I was freaking out the whole time, of course. I think it’s a dangerous practice and hope it won’t become a habit.

He recently learned a lesson about changing his clothes while driving. He tried to change his shirt while going 80 on 275 and the shirt got stuck on his head so he couldn’t see. He said it was the most terrifying few seconds of his life.

Property Appraiser

Recently, I’ve developed a new habit. It reflects my natural curiosity–my need to know. I look up people I know on the property appraiser’s website. If they own a home or condo and I know their last names, I look them up.

This might not seem interesting to most, but I like knowing how much someone paid for their home. Before I learned that I could just look it up, I used to wonder. It’s not something that’s considered polite to ask, especially if you don’t know the person that well. I can speculate but speculation isn’t as good as hard fact.

Now I can go to someone’s house for dinner, already knowing that they paid under $100,000 for their home 5 years ago and it’s almost tripled in value since. I know the home’s square footage, age, composition, and what work they’ve had done (if they’ve gotten the proper permits). It takes every ounce of self control not to tell them I know.

The most shocking thing about my new found knowledge is knowing what people pay in taxes. Some people pay as much as I earn in a year in taxes! Is that a reflection of how little I earn or how high taxes are?

On Monday we went to a friend’s house for dinner. We’d never been to their house before so my husband was supposed to call them to get their address. I had him call as a courtesy. But we didn’t really need their address; I’d already looked them up on the property appraiser website.

Coasting

With gas prices steadily rising, everyone is trying to find a way to cut down on fuel consumption. My husband thinks he has found the ideal way to cut down on his fuel consumption. He coasts.
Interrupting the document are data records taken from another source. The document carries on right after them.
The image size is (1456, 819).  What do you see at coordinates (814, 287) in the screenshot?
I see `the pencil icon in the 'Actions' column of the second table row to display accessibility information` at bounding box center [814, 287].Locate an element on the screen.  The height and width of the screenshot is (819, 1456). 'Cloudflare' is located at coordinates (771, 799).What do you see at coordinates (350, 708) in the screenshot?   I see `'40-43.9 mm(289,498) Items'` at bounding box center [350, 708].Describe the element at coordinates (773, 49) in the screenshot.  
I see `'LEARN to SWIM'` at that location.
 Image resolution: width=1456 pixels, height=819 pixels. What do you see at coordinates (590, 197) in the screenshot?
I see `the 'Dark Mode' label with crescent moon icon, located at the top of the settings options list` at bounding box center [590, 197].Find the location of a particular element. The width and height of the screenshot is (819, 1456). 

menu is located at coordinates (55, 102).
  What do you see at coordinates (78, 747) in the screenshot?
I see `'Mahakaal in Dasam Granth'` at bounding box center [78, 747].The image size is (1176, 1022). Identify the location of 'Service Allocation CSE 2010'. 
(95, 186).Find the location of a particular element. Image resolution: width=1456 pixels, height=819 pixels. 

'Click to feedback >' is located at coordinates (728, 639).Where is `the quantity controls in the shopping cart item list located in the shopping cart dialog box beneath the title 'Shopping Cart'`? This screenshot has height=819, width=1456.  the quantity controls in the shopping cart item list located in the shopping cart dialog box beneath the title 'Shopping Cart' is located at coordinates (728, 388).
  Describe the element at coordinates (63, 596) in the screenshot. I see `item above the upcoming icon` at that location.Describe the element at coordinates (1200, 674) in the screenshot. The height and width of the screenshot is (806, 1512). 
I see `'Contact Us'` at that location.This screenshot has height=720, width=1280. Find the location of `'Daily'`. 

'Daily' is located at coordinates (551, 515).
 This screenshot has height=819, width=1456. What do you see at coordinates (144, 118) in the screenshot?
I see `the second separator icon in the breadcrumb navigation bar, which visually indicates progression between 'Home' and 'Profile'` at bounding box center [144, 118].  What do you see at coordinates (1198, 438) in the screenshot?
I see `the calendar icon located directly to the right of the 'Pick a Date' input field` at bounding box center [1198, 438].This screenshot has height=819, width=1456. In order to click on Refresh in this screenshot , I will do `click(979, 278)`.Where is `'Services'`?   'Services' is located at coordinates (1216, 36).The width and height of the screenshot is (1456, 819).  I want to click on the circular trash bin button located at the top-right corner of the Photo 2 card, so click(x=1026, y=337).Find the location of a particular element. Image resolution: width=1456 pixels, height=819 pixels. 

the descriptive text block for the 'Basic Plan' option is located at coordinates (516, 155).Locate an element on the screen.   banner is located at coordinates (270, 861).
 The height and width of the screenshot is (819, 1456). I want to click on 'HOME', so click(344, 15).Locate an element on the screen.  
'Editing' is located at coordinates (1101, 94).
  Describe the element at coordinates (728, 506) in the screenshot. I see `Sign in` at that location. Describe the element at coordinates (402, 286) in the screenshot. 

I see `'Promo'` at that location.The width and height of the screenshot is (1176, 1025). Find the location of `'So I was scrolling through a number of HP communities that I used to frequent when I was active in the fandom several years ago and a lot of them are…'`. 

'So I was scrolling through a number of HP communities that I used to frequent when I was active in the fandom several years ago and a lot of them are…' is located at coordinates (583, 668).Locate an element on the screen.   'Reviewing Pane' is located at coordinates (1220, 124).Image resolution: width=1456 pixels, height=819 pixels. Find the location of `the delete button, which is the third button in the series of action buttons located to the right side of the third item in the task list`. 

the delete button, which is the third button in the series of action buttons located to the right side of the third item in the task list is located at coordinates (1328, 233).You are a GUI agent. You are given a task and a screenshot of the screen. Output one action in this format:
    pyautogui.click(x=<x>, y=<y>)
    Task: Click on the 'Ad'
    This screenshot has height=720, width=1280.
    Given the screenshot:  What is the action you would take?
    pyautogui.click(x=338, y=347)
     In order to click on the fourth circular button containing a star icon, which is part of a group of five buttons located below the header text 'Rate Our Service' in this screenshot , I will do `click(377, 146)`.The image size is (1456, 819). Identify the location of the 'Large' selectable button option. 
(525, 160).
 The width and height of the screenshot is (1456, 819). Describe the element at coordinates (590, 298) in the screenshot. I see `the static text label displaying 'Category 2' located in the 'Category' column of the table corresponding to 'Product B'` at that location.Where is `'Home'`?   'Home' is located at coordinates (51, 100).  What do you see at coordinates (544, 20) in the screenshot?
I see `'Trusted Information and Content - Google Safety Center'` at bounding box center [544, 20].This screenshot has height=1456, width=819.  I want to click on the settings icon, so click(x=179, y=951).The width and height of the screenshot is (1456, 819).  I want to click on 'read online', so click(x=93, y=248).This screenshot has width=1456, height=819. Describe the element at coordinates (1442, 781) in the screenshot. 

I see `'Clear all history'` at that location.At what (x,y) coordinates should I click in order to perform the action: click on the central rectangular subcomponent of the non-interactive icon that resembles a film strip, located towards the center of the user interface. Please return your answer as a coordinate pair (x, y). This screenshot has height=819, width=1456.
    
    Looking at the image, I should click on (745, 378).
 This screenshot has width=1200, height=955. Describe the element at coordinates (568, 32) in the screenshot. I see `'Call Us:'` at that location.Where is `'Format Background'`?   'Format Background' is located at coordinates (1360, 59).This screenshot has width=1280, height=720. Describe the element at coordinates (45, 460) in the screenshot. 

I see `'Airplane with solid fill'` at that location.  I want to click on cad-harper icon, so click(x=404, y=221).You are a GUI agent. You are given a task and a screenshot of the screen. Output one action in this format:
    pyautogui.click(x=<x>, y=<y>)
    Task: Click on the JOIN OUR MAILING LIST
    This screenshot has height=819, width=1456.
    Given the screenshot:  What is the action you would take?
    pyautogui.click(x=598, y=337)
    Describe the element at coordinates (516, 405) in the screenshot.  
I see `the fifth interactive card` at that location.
“I’ve already noticed a difference,” he said as we crept down a residential street with the car in neutral. “I haven’t even touched the gas once.” He had a look of glee on his face.

I nervously checked the mirror to make sure no one was behind us. It didn’t seem like a good idea to me.

“Don’t worry. There’s no one behind us,” he said before putting the car in gear and stepping on the gas. This is my husbands answer to a hybrid car. I guess he’ll be doing this until we can afford to buy one.

He figures that when he’s driving downhill, approaching a stop, or exiting the interstate, he can coast. He can also coast when he’s built up enough speed to go for a while without stepping on the gas. That sounded okay to me until he drove on the shoulder of the on ramp to I-275. “I have to make the turns wide so I get the most out of it,” he said. I still don’t know what that’s supposed to mean. I just gripped the door handle and hoped we didn’t end up in the grass.

I don’t think saving gas is worth endangering your life or aggravating other drivers. I coast when approaching a stop, but that’s all the coasting I do.